Mike and the Mechanics
GH wants to hear the case against
When contemplating a sale, it is generally advisable to check out the salesman’s track record. Ten years ago, when he was premier of New South Wales, Mike Baird oversaw the partial privatisation of the state’s ‘poles and wires’ over and above the objections of many well-informed observers, not to mention the Labor opposition and trade unions. It has been a costly and problematic exercise, which the Minns government is currently reviewing in order to restore public interest in transmission planning. The Australian Energy Regulator and peer-reviewed literature have explicitly fingered the privatisation for steepling network costs and retail power prices. But Baird, in the way of these things, has moved on: now he is selling Australian cricket.
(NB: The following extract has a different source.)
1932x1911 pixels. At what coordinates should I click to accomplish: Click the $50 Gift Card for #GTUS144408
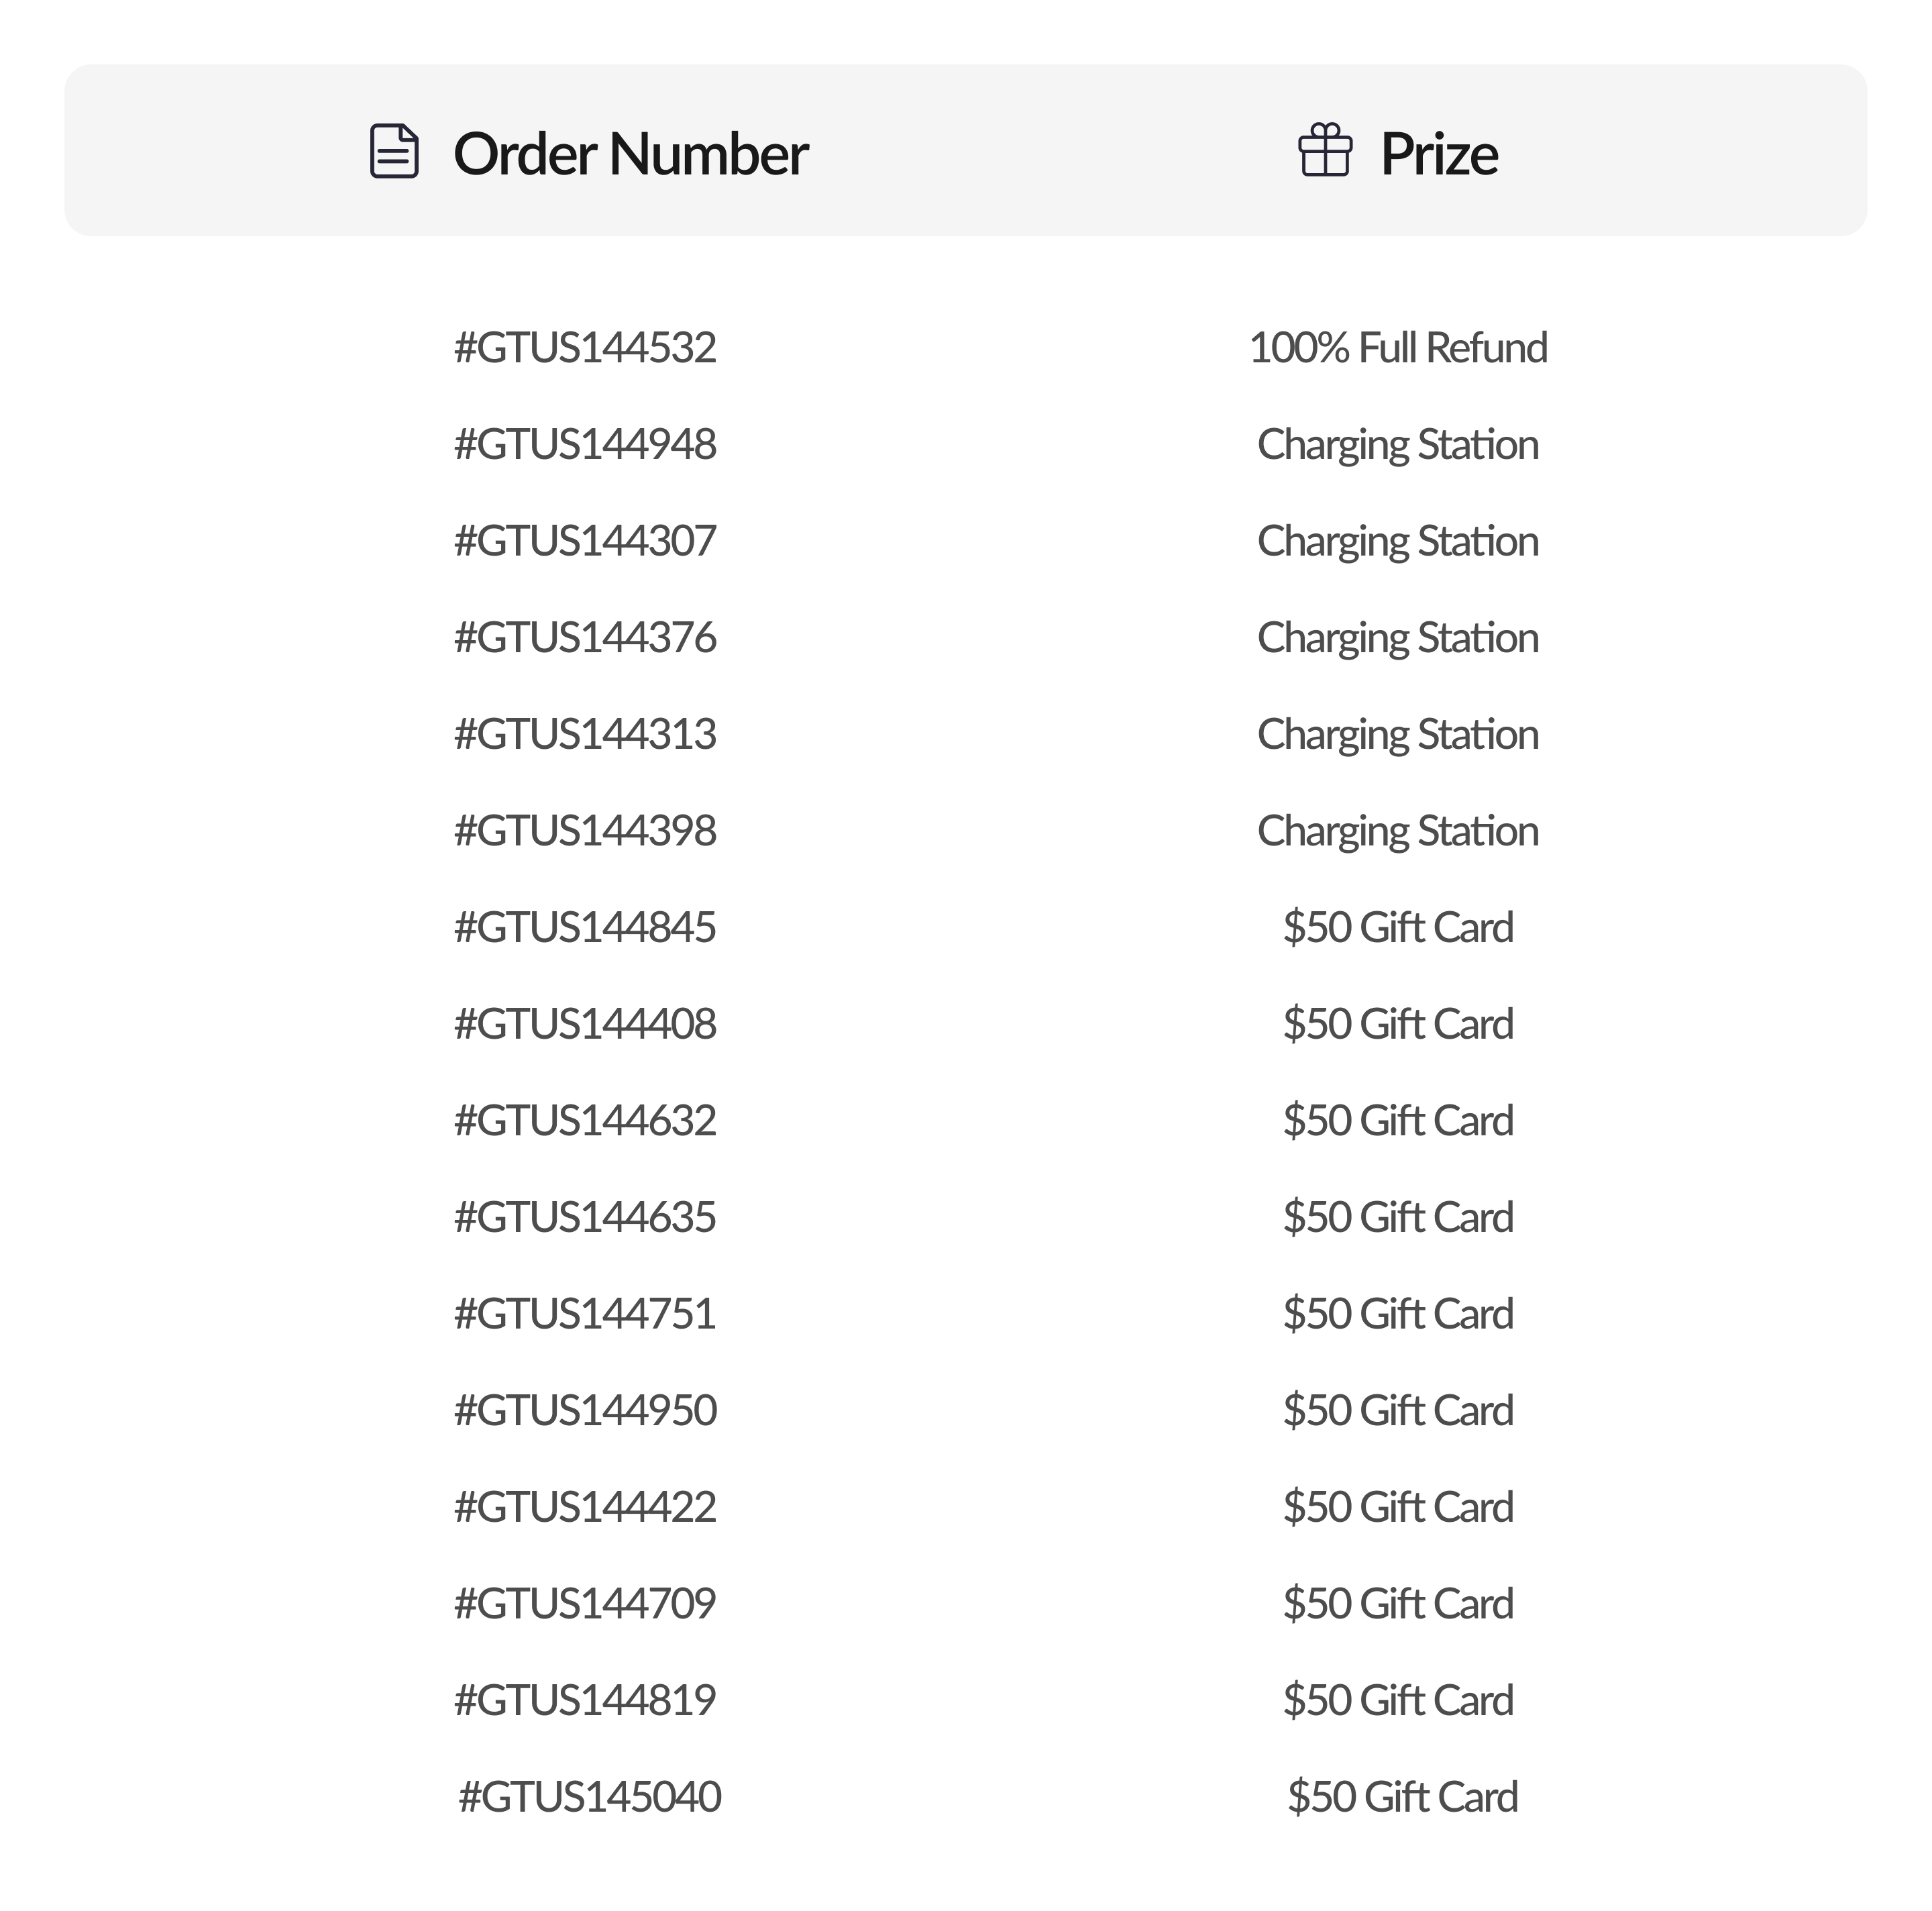[x=1397, y=1024]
The scenarios are different, of course. Not even the most ardent cricket lover would consider the Big Bash League to be ‘critical infrastructure’, even if it is of public character. But it is a form of asset recycling, involving an irreversible release of capital allegedly better used elsewhere - even if nobody will tell us where and how. Similarities extend even to personnel. Cricket Australia’s advisers in the mooted sale are Barrenjoey Partners, whose founder Matthew Grounds, then at UBS Australia, advised the government on those controversial ninety-nine-year leases of TransGrid, Ausgrid, and Endeavour Energy. It was Grounds whom Baird’s office rang to complain when UBS’s bank analysts, independent of the process, published a critical analysis, which was then watered down.
Et Al may get a phone call after this, but the hell with it. On Monday, I noted that Cricket Australia had signally failed to make the case for privatisation of the Big Bash League; what they have also failed to do is even acknowledge the case against. And the case against, that ultimately private capital obeys its own commercial logic and knows loyalty only to itself, is cautionary, as the costs are real, recurrent and inescapable.